TASK MATERIAL:
'''

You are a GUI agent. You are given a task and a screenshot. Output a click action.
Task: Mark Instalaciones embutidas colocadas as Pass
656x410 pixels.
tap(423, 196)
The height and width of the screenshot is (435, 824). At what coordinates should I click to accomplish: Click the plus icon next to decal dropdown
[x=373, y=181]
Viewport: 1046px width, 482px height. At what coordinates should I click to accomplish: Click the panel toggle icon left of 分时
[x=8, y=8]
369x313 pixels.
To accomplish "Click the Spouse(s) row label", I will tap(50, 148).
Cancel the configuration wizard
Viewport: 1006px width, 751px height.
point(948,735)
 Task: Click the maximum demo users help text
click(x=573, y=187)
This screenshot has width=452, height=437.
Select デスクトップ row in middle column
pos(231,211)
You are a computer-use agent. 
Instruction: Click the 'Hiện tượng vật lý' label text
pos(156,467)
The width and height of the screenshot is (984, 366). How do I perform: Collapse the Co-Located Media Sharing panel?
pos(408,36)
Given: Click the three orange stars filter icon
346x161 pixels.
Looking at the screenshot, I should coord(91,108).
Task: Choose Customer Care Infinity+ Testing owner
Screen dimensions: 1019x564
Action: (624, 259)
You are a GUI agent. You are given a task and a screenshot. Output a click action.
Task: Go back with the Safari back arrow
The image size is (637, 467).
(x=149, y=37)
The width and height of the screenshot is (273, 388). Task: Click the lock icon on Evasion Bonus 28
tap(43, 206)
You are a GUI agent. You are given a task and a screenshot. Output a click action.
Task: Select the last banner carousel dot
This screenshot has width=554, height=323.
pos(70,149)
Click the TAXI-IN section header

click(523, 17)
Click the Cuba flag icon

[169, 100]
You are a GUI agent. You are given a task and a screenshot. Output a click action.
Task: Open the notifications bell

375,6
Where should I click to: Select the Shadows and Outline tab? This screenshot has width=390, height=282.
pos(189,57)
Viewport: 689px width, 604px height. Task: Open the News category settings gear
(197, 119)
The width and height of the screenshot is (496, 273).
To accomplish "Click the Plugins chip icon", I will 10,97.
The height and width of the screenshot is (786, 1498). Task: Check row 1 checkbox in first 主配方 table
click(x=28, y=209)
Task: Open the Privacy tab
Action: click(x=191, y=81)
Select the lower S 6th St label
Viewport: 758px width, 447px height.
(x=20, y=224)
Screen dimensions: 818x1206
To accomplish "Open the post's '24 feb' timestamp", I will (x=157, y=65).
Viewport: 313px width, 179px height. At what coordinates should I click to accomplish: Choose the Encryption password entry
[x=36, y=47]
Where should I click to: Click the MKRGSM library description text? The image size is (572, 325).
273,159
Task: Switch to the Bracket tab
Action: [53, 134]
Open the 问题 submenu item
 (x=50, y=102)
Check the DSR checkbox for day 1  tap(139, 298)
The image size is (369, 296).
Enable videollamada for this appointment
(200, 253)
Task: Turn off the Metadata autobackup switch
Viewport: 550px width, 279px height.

'''

From the line holding "Check the DSR" to the last line of the data above, copy every line exactly and include nothing more.

Check the DSR checkbox for day 1  tap(139, 298)
The image size is (369, 296).
Enable videollamada for this appointment
(200, 253)
Task: Turn off the Metadata autobackup switch
Viewport: 550px width, 279px height.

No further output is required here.